Kanzler Kurz wird Neuwahlen ansetzen, bei denen er mit seiner ÖVP Stimmengewinne verbuchen wird. Ob er eine Regierungsmehrheit auf die Beine stellt, oder auch nicht: Er wird genau wie gewisse italienische, polnische, tschechische, ungarische, rumänische, schweizerische, holländische und dänische Politiker eine Stinkwut auf die Deutschen haben. Und er bleibt der europäischen Politik vermutlich noch lange erhalten. Länger als Dr. Merkel.

Noch ein Wort zu Strache. Die russische Besetzung von Österreich war relativ gemütlich. Die Soldaten waren teilweise bei Bauern einquartiert. Als sie abzogen weinten sie und wie mir ein älterer österreichischer Freund aus einer niederösterreichischen Bauernfamilie versicherte: einige Bauern weinten beim Abschied mit. Die Russen zerstörten die österreichische Wirtschaft nicht, wie sie es sonst im Osten betrieben. Diese romantischen Reminszenzen im Nebel der 50er Jahre dürfen aber nicht zu völliger Kritiklosigkeit und Russophilie verführen.

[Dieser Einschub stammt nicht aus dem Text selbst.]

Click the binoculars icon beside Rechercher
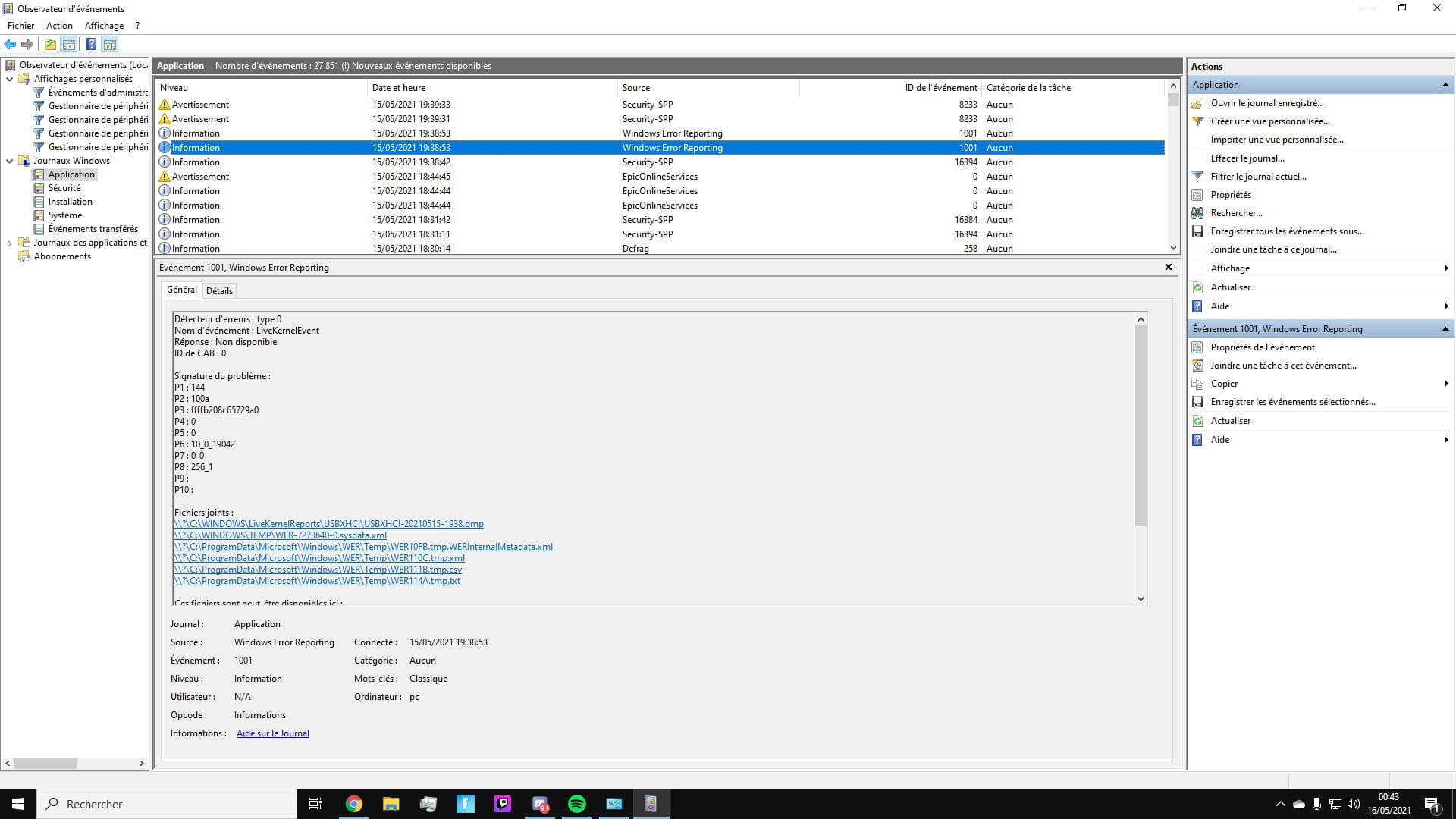Viewport: 1456px width, 819px height. [x=1197, y=213]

Ich hatte in den 70ern zwei Jahre die Stasi mit am Tisch sitzen, ohne daß ich verhaftet worden bin. Das lag einerseits an den Führungsoffizieren, deren Dreck am Stecken ich ganz gut kannte. Andererseits an meiner Gelenkigkeit im Umgang und einem starken Mißtrauen in fremde Leute, deren Codes ich noch nicht geknackt hatte. An diesem Mißtrauen fehlt es vielen Leuten, die nicht im Sozialismus großgeworden sind. Sie glauben an irgendwelche Ideen, ohne die Leute, die dahinterstehen zu sezieren und wie eine Nuß zu knacken. Es ist fast alles Psychologie. Greta, Kevin, Böhmermann, Merkel und Hitler.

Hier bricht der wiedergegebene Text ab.